Contained within this repo are:

  • Notebook_migration_classification_model.ipynb - Jupyter Notebook detailing full analysis with all code and mark-ups for executing the multi-class classification models
  • ExecSummary_NonTechnical_migration_classification_29Feb2020.pdf - Non-technical summary of findings, based on completed analysis
  • Data Folder - Contains .sav files of disaggregated data files as obtained from the Colombian Department of Statistics data portal
    • Also contained within this folder is an excel of the variables across the different survey modules used in this analysis, for matching
  • Images Folder - Contains images of charts used within jupyter notebook

Project Overview

The goal of this project is to build a classification model, in this case a multi-class classification model. I decided to use survey data from the Colombian Government's Department of Statistics (DANE). In particular, I wanted to use the National Economic Survey, focusing on the Migration Module of the survey, to see if the available data could sufficiently classify reasons for migration from Venezuela to Colombia. With this in mind, I subset the data identifying only respondents who fit this criteria, scrubbed the data, explored the selected survey module variables, and used scikit-learn classification models and GridSearchCV to build classification models and evaluate their performance.

Project Details:

Packages Used: - pandas - numpy - missingno - pyreadstat - matplotlib and seaborn - scikit-learn

Models Used: - Decision Tree Classifier - Support Vector Machine Classifier - Random Forest Classifier - AdaBoost Classifier

Project Approach: OSEMiN

Obtain: - Data was obtained from the Colombian National Department of Statistics, specifically from the 2019 GEIH survey. - Data was merged into one complete dataset. Scrub: - The data was sliced to only include a subset of the total data, specifically focused on respondents that originated from Venezuela as of 12 months prior to the implementation of the survey - Null values were closely examined and visualized prior to making decisions on whether to keep or remove them. Explore: - initial exploration was conducted to understand how variables behaved in relation to the target variable - visualizations of categorical data prior to label encoding using get_dummies Model: - A baseline classification model was produced - Decision Tree Classifier - Hyperparameter tuning with GridSearchCV with 3 models: - SVM - Random Forest Classifier - AdaBoost Classifier - Weighted F1 score was used as the main model performance metric due to class imbalance issue Interpret: - Summary of findings and model performance - Suggestions for additional analysis and areas for improvement

Summary of Analysis and Findings

Our dataset has clear class imbalance issues, with a few labels accounting for less than 5% total of the data combined, while others represent between 25-30% of the data each. For this reason, in each of our models we set the class_weight to 'balanced'. This is also why we have opted to use the weighted F1 score as our primary model performance metric.

Training Labels

We used four classification algorithms, building a baseline model using a simple Decision Tree Classifier, before moving onto building SVM, Random Forest, and AdaBoost Classification models with GridSearchCV for hyperparameter tuning.

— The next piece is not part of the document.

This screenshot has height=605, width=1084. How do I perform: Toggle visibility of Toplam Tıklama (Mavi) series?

Our Baseline model using a Decision Tree classifier, as with the SVM, are both greedy algorithms, meaning they will always choose to maximize information gain at each step. This means that it doesn't matter how many trees are added to our forest if they are all trained on the same dataset. In contrast, with Ensemble methods the idea is that variance is a good thing, and we are seeking high variance amongst the trees in our Random Forest through the use of Bagging and/or Subspace Sampling. The goal is to achieve high diversity among the trees in our forest, then our model will be more resilient to noise and therefore less prone to overfitting.

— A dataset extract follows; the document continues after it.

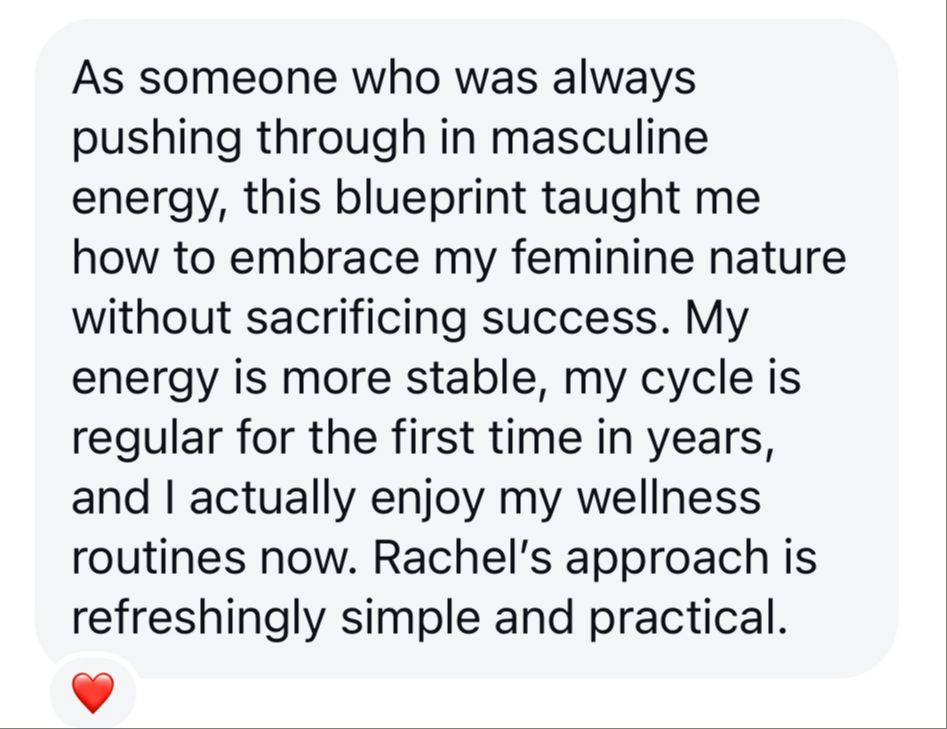
Task: Click the phrase "masculine" in the message
Action: pyautogui.click(x=599, y=138)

Below are the model performance metrics for each of the models when run on the test set:

Weighted F1 Scores Across Models

Baseline Model (Decision Tree Classifier): 0.43568173874600313

Support Vector Machine Classifier: 0.5158851220445836

Random Forest Classifier: 0.5280485965896458

AdaBoost Classifier: 0.5251736191463809

The Random Forest Classifier was the highest performing, with a weighted F1 score of 0.528, which is not an ideal F1 score, but it is an improvement compared to the baseline model which only achieved a weighted F1 score of 0.436. The optimal parameters for our RF Classifier were a max_depth of 10, 120 estimators, and the gini criterion, which is used to quantify variance in multi-class classifications.

RF Classification Report

Precision and Recall scores were similar across each of the labels, however, as with all of our models, there were often a few labels that had no metrics likely due to the fact that there were too few data points pertaining to that label (such as Ethnic Group Cultural Reasons, Threat/Risk due to Armed Conflict, and To make a new home.

RF Confusion Matrix

Across all models, the two numerical variables had the highest feature importance (age and number of years of schooling). It would be interesting to see how this model performs with the inclusion of more numerical data. The categorical variable with the highest feature importance was P1670-Si, which represented respondents who are currently students (school, college, or university).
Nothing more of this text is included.